▸ **WHAT THIS TASK INVOLVES**: In the records below, find the line containing "The width and height of the screenshot is (1372, 891)." and restate it and all lines after it exactly, through the last line.

■ ■ ■

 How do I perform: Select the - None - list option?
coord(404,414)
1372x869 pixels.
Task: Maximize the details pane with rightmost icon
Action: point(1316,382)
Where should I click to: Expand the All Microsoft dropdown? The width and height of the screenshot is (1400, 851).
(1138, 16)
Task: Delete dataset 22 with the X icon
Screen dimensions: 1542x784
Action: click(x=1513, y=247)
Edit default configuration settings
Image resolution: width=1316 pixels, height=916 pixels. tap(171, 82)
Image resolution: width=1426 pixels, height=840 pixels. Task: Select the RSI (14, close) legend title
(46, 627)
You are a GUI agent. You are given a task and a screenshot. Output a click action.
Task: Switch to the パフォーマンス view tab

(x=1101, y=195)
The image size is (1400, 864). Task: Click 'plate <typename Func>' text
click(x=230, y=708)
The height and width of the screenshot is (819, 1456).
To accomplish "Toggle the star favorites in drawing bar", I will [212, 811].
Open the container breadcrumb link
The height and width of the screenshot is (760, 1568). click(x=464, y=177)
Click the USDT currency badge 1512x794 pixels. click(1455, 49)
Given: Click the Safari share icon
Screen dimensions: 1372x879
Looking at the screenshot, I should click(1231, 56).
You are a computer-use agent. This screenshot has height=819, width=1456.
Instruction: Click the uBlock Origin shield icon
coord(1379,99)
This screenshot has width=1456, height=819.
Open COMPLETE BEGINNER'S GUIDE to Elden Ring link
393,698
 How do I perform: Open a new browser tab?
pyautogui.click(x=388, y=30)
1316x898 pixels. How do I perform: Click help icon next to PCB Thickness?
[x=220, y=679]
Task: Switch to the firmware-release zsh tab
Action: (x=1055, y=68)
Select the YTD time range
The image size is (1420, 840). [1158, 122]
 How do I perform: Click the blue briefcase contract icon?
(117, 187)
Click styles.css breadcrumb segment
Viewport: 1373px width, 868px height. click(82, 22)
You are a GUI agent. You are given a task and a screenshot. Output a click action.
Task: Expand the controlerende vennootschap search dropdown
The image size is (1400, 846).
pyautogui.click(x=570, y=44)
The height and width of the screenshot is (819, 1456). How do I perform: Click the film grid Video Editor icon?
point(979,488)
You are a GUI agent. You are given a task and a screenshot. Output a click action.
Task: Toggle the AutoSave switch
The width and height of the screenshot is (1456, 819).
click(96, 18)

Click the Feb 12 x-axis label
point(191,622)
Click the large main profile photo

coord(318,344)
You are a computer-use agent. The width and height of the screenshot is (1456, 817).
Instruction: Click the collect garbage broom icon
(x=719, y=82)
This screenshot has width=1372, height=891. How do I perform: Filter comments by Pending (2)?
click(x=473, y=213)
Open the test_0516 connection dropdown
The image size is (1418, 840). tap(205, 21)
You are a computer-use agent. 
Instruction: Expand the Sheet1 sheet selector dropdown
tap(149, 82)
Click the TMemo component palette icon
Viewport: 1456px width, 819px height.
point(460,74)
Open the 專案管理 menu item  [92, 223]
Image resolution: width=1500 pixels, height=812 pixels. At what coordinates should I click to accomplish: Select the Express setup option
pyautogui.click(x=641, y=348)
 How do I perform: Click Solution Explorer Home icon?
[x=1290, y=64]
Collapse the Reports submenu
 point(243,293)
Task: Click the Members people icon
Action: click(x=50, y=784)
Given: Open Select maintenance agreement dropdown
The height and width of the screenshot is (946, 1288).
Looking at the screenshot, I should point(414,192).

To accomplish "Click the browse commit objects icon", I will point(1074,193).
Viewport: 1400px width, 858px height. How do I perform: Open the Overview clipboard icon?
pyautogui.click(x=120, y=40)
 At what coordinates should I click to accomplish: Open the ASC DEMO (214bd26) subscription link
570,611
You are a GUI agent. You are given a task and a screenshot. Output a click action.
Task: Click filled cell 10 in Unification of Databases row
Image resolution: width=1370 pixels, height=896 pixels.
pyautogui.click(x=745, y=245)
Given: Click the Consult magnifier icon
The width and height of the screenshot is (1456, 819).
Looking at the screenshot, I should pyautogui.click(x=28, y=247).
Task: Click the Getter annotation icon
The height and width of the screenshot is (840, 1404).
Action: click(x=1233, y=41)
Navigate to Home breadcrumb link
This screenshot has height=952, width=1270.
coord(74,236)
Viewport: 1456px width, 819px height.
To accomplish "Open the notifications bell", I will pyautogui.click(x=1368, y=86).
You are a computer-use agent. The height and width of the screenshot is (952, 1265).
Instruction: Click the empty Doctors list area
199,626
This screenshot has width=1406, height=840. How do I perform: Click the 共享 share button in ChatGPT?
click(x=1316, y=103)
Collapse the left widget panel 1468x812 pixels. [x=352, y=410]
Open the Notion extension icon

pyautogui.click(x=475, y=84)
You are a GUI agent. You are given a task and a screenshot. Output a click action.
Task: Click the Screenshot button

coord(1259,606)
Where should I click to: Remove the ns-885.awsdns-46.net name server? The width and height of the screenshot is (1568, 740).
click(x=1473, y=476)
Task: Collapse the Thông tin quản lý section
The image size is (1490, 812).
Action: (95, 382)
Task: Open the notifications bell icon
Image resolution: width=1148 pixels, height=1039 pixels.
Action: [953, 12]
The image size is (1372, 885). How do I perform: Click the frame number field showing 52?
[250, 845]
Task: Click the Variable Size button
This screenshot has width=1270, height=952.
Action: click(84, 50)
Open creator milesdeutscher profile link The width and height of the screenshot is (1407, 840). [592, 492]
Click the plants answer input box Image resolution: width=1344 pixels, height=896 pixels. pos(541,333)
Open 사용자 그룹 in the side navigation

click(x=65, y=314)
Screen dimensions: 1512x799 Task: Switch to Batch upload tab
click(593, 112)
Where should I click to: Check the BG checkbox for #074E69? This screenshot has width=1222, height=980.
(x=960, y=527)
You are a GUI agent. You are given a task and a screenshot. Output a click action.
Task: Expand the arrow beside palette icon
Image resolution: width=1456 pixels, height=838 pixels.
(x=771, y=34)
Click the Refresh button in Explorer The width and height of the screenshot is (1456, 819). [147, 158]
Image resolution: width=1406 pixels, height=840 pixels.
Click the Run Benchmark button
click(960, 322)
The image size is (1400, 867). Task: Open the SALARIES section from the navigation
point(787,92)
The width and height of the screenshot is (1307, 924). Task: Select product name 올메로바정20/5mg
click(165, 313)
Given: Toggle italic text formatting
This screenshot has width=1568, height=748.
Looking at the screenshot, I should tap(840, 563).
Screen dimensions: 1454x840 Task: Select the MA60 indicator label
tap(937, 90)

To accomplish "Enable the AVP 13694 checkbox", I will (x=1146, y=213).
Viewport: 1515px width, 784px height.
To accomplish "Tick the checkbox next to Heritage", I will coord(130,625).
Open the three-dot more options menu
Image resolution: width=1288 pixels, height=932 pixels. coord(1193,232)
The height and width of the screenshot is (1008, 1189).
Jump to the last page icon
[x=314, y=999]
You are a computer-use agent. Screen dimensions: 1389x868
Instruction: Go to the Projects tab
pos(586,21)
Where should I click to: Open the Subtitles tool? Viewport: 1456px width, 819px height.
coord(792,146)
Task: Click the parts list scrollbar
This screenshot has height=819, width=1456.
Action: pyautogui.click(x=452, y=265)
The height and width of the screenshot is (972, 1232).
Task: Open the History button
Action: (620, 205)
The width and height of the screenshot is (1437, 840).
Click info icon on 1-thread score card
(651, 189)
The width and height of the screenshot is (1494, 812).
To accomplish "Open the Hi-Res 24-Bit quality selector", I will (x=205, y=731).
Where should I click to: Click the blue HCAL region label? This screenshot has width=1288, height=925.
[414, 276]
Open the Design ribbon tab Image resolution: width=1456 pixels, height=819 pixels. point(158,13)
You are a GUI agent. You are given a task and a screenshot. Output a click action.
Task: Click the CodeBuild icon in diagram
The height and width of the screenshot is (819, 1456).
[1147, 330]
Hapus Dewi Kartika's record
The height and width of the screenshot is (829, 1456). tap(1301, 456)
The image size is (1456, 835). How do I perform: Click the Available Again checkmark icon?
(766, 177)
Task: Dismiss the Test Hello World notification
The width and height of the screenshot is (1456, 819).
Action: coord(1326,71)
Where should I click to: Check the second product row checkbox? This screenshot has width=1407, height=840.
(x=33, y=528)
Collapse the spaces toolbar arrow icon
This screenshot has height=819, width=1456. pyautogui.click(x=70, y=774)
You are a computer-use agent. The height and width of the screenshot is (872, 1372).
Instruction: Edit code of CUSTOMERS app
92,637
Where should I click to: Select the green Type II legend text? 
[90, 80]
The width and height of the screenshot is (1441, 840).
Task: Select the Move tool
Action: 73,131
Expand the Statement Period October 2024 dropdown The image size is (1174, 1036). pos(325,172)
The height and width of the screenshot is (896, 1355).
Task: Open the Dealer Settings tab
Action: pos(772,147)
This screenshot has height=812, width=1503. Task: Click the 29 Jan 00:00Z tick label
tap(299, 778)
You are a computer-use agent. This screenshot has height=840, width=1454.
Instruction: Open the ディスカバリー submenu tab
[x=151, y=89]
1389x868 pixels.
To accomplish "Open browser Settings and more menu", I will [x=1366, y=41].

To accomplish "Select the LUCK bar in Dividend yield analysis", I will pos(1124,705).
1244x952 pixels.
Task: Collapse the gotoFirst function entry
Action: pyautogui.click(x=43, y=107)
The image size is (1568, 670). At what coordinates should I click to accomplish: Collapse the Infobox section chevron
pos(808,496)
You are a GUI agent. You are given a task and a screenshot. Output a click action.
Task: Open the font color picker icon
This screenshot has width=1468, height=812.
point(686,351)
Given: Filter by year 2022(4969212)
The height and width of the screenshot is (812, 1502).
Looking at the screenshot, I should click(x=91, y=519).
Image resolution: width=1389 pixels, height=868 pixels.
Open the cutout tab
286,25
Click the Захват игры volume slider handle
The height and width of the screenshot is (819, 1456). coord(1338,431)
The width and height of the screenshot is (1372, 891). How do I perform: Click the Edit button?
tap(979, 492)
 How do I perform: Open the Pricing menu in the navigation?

■ ■ ■

▸ **EXPECTED OUTPUT**:
The width and height of the screenshot is (1372, 891). How do I perform: Click the Edit button?
tap(979, 492)
 How do I perform: Open the Pricing menu in the navigation?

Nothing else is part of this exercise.